**EXERCISE MATERIALS:**
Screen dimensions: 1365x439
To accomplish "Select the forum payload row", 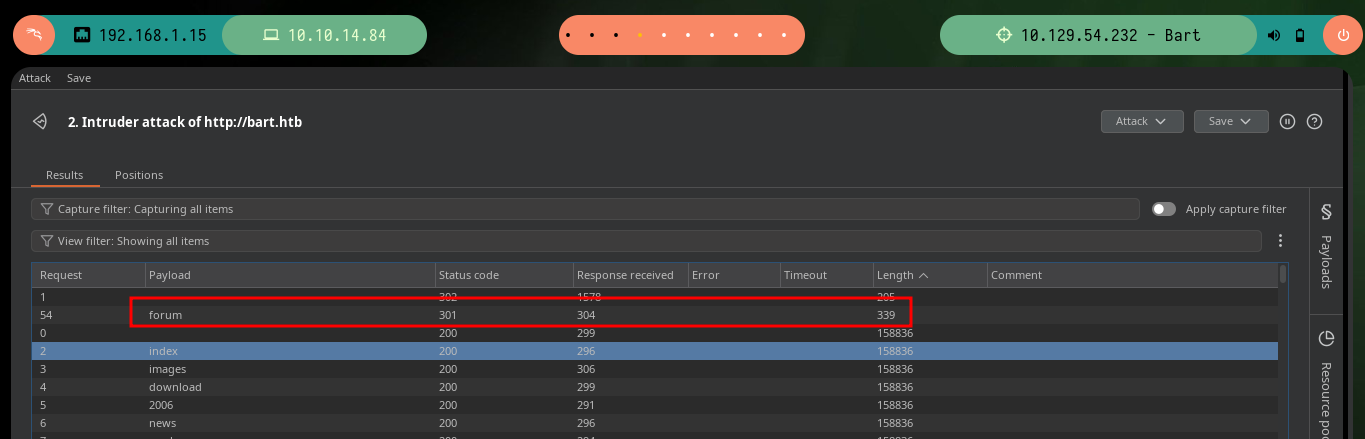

--

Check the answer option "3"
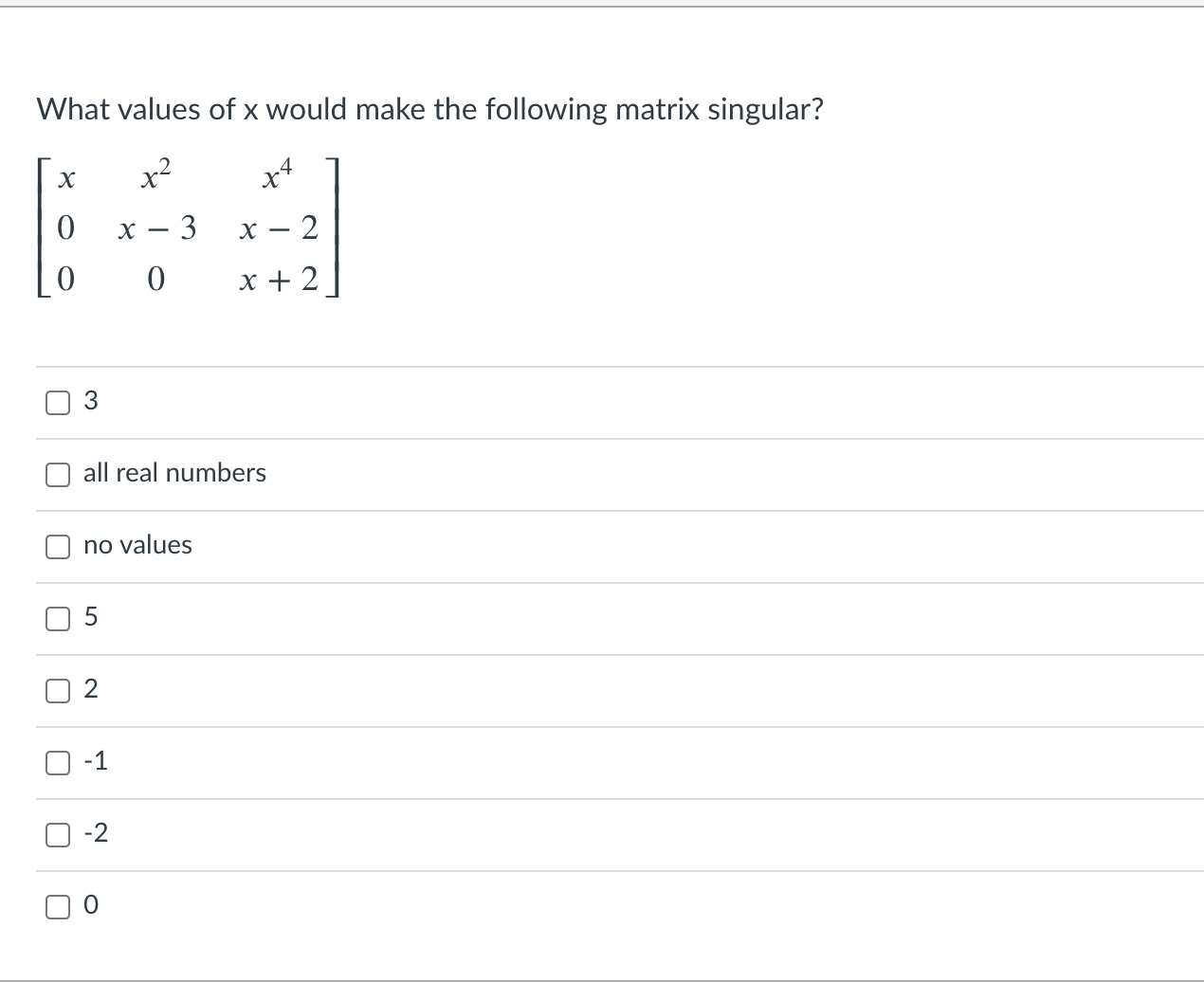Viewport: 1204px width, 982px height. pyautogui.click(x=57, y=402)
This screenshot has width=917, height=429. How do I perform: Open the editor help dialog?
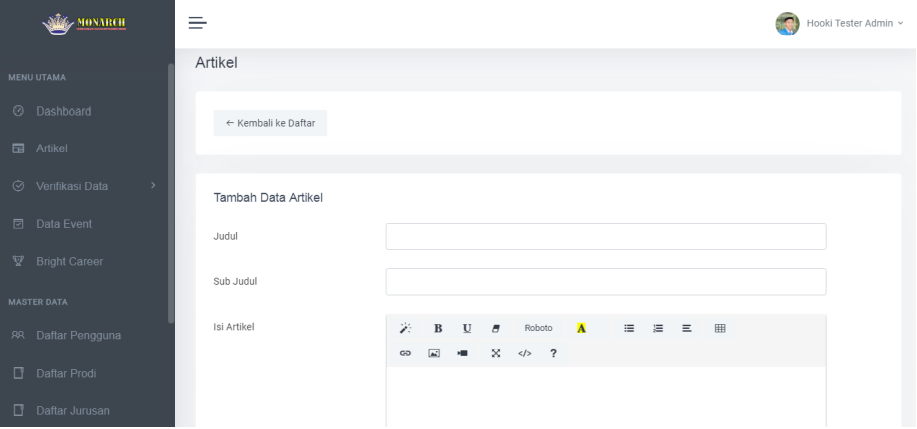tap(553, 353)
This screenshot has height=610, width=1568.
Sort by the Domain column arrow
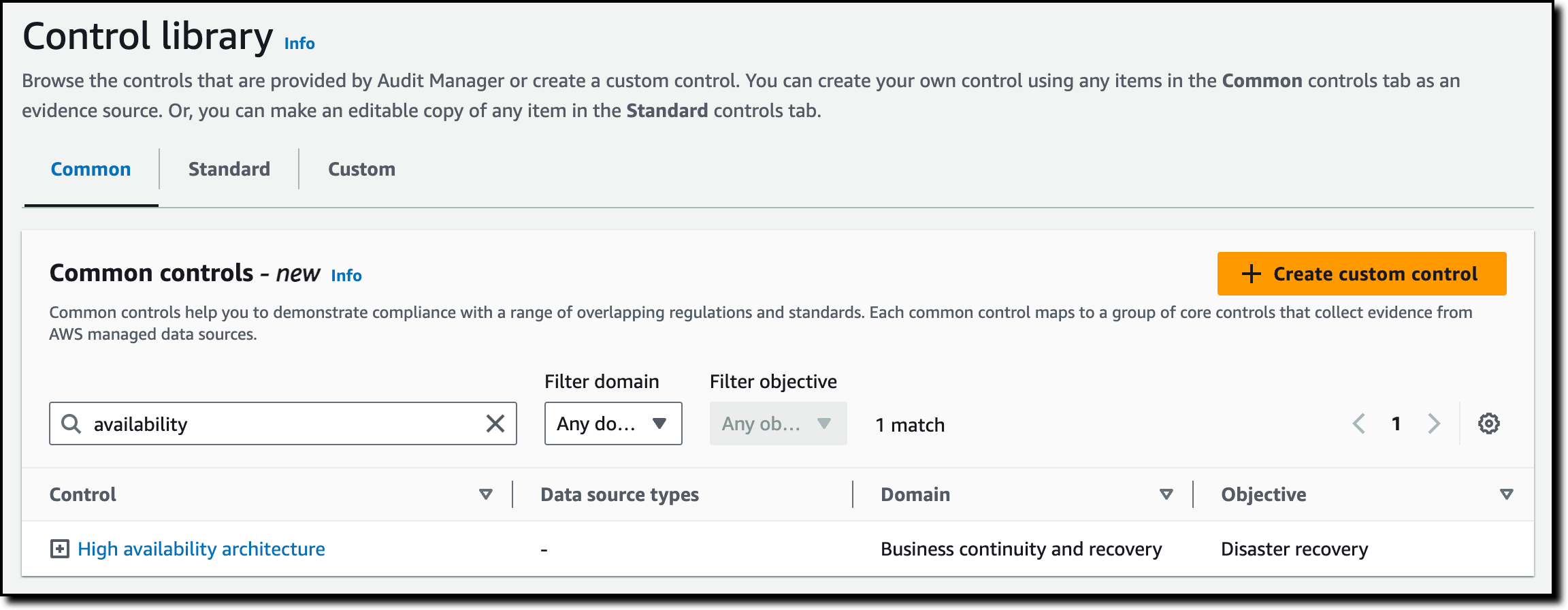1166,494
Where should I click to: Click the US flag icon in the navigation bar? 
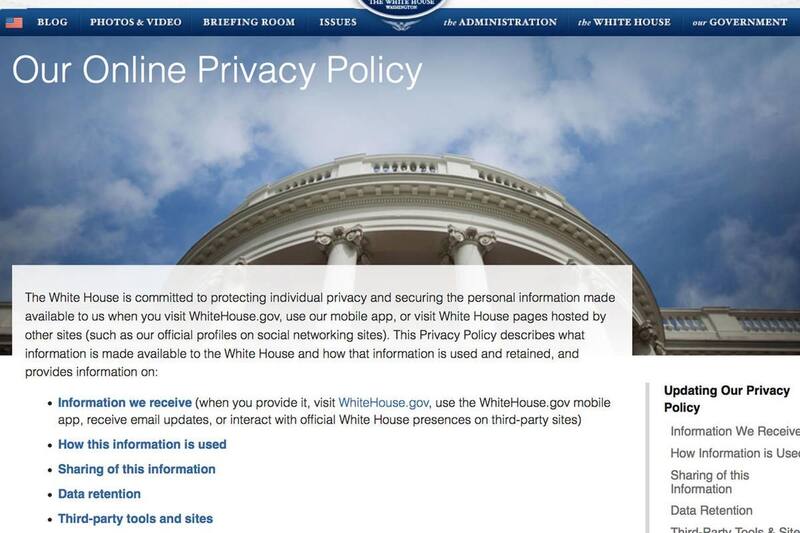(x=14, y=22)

* * *

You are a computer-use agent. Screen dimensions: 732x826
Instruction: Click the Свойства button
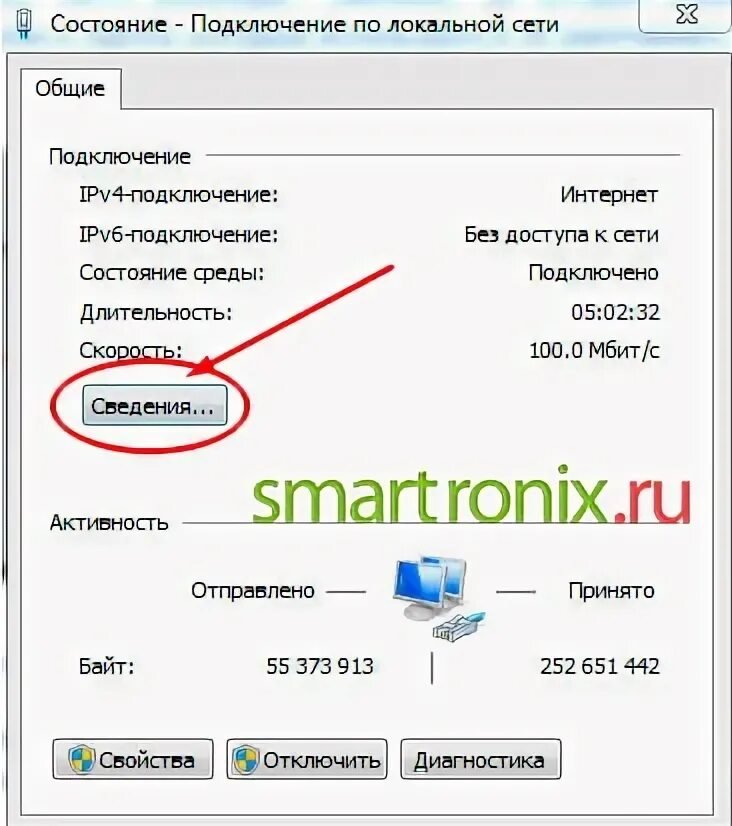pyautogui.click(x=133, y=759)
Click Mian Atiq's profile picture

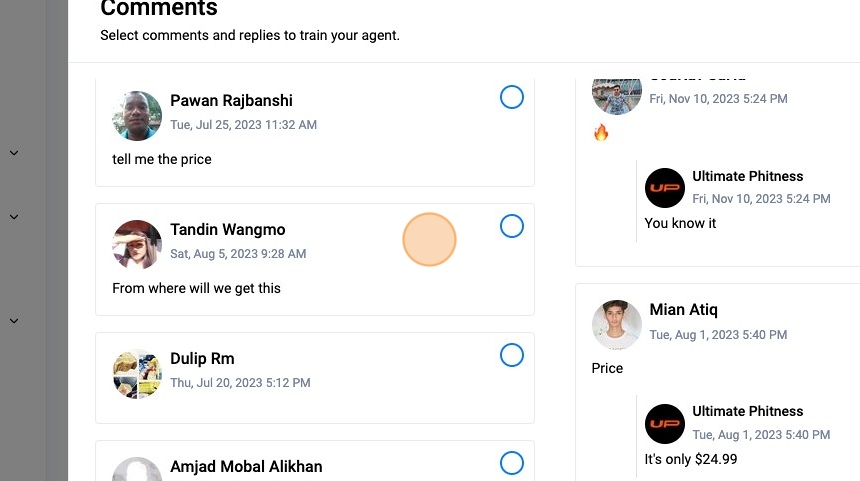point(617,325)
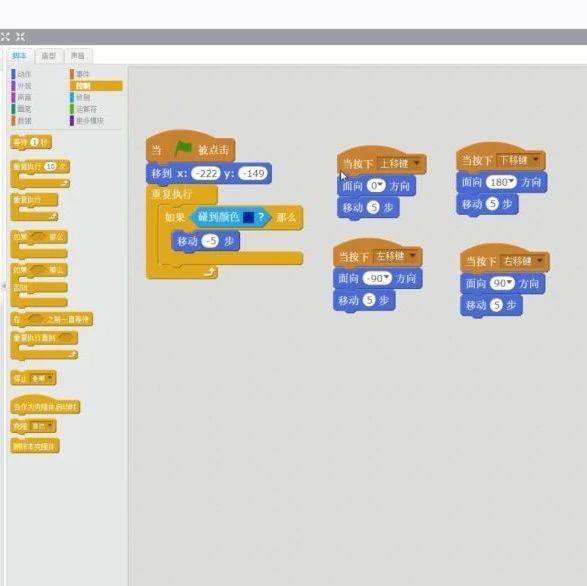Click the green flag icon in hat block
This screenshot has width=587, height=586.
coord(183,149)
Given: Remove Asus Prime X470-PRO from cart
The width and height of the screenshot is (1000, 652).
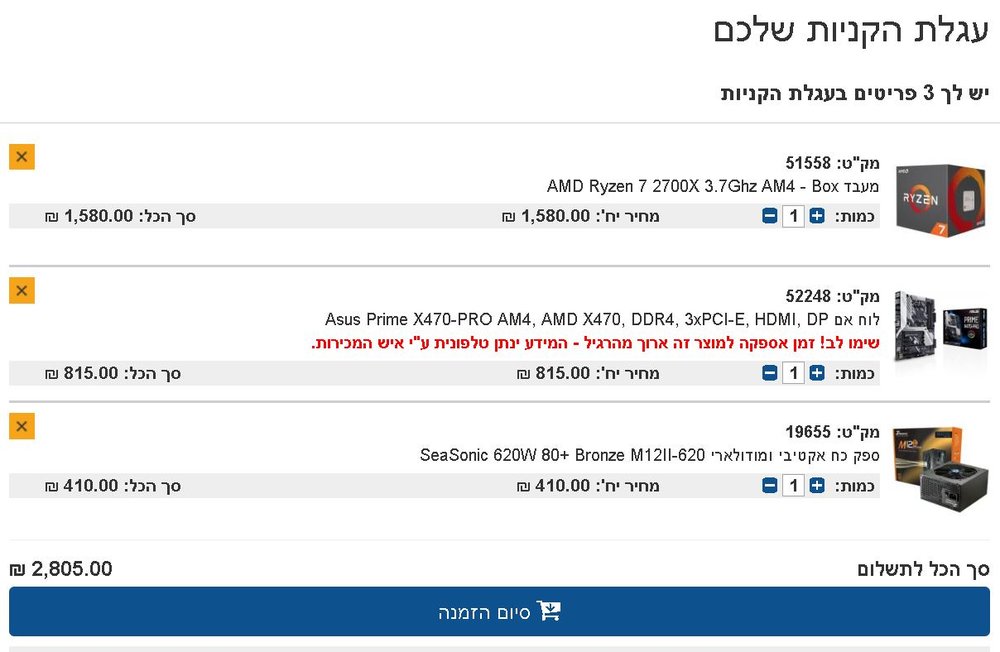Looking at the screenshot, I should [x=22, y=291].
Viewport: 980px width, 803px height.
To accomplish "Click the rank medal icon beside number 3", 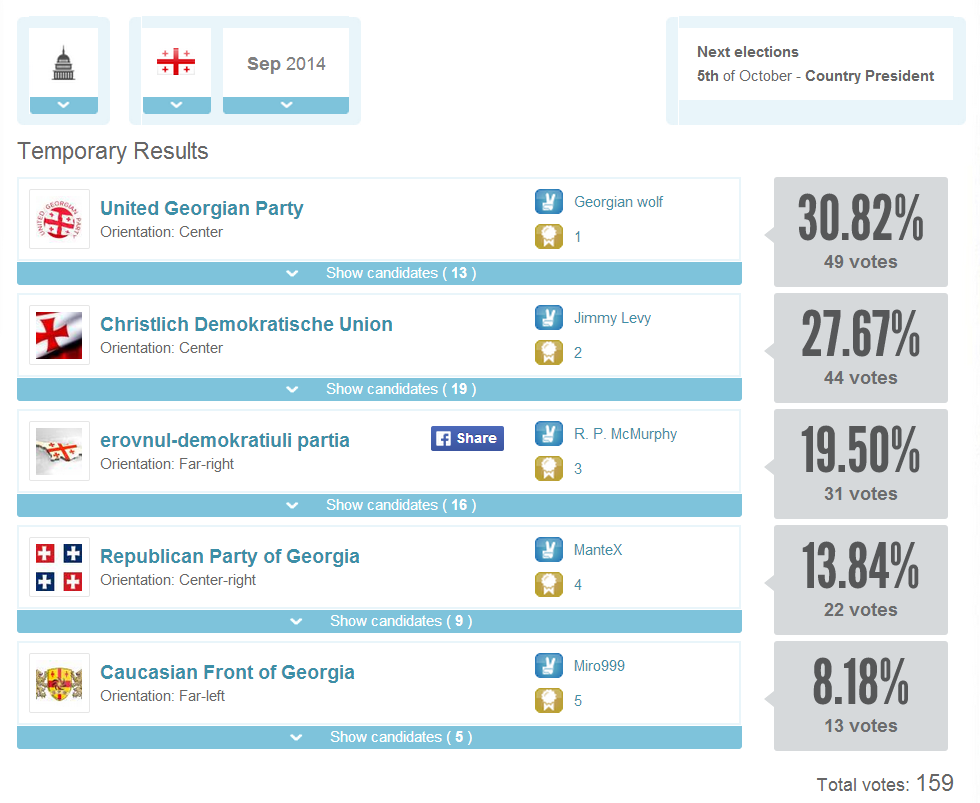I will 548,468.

**EXERCISE:** Update the listing starting at the line containing "Screen dimensions: 1365x439" and ending at the line containing "the forum payload" by replacing "Select" with "Choose", leaving everything else unchanged. Return only those lines, and leave the pictures out.

**TASK RESULT:**
Screen dimensions: 1365x439
To accomplish "Choose the forum payload row", 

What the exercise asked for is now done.